Horsehead Corp. and Shell Chemical LP, a division of Royal Dutch Shell, have extended their land option agreement for a third time, giving the energy company more time to decide whether to build an ethane cracker on the site of Horsehead's smelter in Potter, Beaver County.
But the new agreement is different from the prior two. Its expiration date is confidential, according to the companies, whereas the previous extensions have been for six-month stretches. Plus, it includes a provision that Horsehead will begin demolition activities at the site during the first quarter of 2014, and that Shell will foot the bill.
"I wouldn't be surprised if it were the last extension," said Ali Alavi, a senior vice president with Horsehead.
Mr. Alavi said Horsehead's current smelter operation takes up about 60 acres in the middle of the 340-acre property, so demolition would begin on the outskirts and move into the center.
"What Shell would plan to do is build from scratch, so the first phase of what they would need to do if they exercise the option is to take all the buildings to ground. This would give them a head start," he said.
In the past several months, Shell has intensified negotiations with landowners around Horsehead's plant to buy their property. For example, the company plans to buy the space currently occupied by the Midway Bar & Grill, according its owner Mark Petrik.
On Dec. 18, Shell closed the first such transaction when it bought a 5.5-acre property across from the smelter plant owned by Gay's American Hardware. The price listed on the deed was $1.87 million.
Shell still hasn't made a final decision to purchase the land in Beaver County, Shell spokeswoman Kim Windon said.

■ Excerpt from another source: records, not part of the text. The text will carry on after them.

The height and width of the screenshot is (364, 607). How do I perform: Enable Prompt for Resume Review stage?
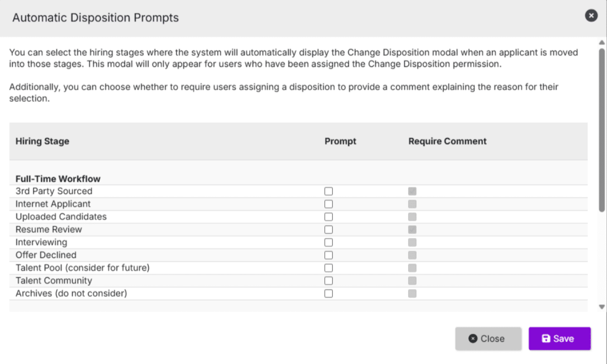(x=329, y=230)
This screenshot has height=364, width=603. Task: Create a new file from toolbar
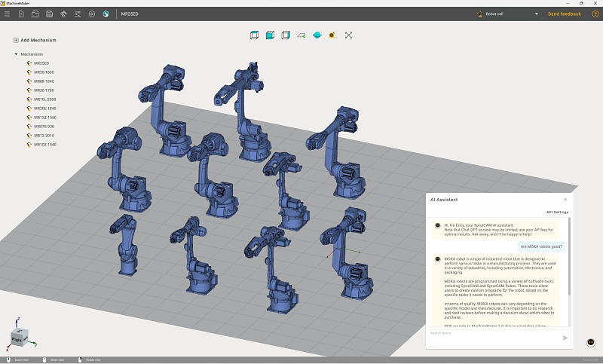click(21, 14)
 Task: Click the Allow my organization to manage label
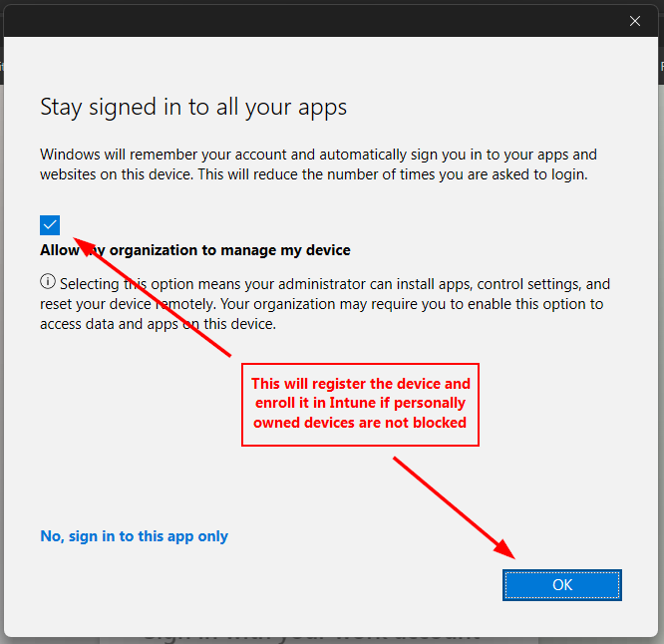click(195, 250)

"The demolition work is being initiated to begin preparation of the site for potential construction," she said.
The cost of the demolition and how the contractor will be selected to perform it are confidential.
Horsehead and Shell first entered into a land option agreement in March 2012. Since then, Shell has extended the option agreement twice to buy more time as it considers environmental, site and economic factors. The last extension came in June.
In August, the company initiated a two-month open bidding season for oil and gas companies that would supply ethane to the cracker, if built. At the time, Shell revealed it already had negotiated commitments from Consol Energy Inc., Noble Energy Inc., Seneca Resources Corp. and Hilcorp Energy Co. but has not disclosed the results of its open bidding season.
On a site devoted to tracking Shell's progress in evaluating the site in Beaver County, the company provides a generic timeline with steps necessary to bring a cracker plant into operation. After selecting a site, the timeline estimates it should take one to two years to make a final investment decision. The two-year mark would be the end of the first quarter next year.
The latest contract extension announcement drew optimistic statements from the Pittsburgh Regional Alliance and Gov. Tom Corbett, who said the move means Shell is one step closer to pulling the trigger on the multi-billion dollar project.